Les requérantes, au premier rang desquelles la très active Quadrature du Net, contestaient que la CNIL puisse légalement décider de s’abstenir de prononcer des sanctions contre les opérateurs n’ayant pas organisé un mécanisme informatique de recueil expresse du consentement des utilisateurs de leurs site pour l’implantation de cookies, pendant un délai de 6 mois de « période d’adaptation » jugée par elle nécessaire pour organiser une concertation et « précis[er]les modalités pratiques de recueil du consentement annoncée ».
Par une analyse assez contestable, d’ailleurs limitée au seul contrôle de l’erreur manifeste d’appréciation, le Conseil d’État rejette le recours, s’appuyant sur un motif plus empreint d’opportunité administrative que de rigueur juridique. Il juge que
(1) « Dans ces conditions et au vu de l’ensemble des circonstances de l’espèce, la Commission nationale de l’informatique et libertés ne peut être regardée comme ayant commis une erreur manifeste d’appréciation en retenant de telles orientations pour l’exercice de ses pouvoirs. » et
(2) « le moyen tiré de ce que le choix effectué par la Commission de ne pas faire un usage immédiat de son pouvoir de sanction porterait une atteinte excessive au droit au respect de la vie privée et au droit à la protection des données personnelles et méconnaîtrait l’exigence de prévisibilité doit être écarté. »
Plusieurs points méritent attention.
En premier lieu, s’agissant de la recevabilité, le Conseil d’État réitère le considérant de principe fixé par sa décision Fairvesta concerant les actes de droit souples des autorités de régulation, désormais bien ancré. Ce qui, en revanche, est relativement nouveau est que, jusqu’à présent, les recours étaient portés généralement par les opérateurs contre les actes de leur régulateur (la position relative des parties dans l’affaire ayant donné lieu la décision CE, 10 novembre 2016, req. n° 384691 est plus ambigüe).
Or, dans la décision commentée, les associations requérantes ne sont pas directement des opérateurs concernés mais ont pour objet social la défense des droits numériques des citoyens.
De sorte que le critère alternatif de recevabilité – actes revêtant le caractère de dispositions générales et impératives ou énonçant des prescriptions individuelles dont les autorités pourraient ultérieurement censurer la méconnaissance ou lorsqu’ils sont de nature à produire des effets notables, notamment de nature économique ou ont pour objet d’influer de manière significative sur les comportements des personnes auxquelles ils s’adressent – est apprécié de façon inédite.
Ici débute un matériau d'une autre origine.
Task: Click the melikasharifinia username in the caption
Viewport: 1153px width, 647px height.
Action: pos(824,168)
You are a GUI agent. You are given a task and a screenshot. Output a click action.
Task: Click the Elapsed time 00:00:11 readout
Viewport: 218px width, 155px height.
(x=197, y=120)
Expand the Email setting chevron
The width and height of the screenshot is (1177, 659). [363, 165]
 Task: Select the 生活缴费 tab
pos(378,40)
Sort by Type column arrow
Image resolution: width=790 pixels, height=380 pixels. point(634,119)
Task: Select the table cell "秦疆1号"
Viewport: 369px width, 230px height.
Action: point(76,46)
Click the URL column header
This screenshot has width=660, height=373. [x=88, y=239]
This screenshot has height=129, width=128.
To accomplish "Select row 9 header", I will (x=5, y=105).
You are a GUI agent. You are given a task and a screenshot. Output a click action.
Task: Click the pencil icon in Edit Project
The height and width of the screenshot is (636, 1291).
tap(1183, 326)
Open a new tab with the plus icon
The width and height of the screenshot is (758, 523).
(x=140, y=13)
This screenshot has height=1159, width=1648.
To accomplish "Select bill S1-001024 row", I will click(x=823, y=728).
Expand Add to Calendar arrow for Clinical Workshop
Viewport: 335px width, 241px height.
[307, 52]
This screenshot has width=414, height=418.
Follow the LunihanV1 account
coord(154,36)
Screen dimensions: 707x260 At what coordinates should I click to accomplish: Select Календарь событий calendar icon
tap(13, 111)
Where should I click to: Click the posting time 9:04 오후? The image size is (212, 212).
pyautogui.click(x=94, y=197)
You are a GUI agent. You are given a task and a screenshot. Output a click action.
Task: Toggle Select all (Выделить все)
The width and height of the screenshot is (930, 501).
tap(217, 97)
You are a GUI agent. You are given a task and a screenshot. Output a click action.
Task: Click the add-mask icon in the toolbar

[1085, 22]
Le Conseil d’État estime que la décision matérialisée par le communiqué et les lignes directrices « doit être regardée comme ayant pour objet d’influer sur le comportement des opérateurs auxquels elle s’adresse et comme étant de nature à produire des effets notables tant sur ces opérateurs que sur les utilisateurs et abonnés de services électroniques ».
En admettant la recevabilité du recours présenté par les associations requérantes, le Conseil d’État apprécie souplement les conditions issues de la décision Fairvesta et renonce à ce que l’intérêt à agir soit limité par l’absence d’effet positif sur les requérants. Le Conseil adopte ainsi une position libérale sur cette question de la recevabilité.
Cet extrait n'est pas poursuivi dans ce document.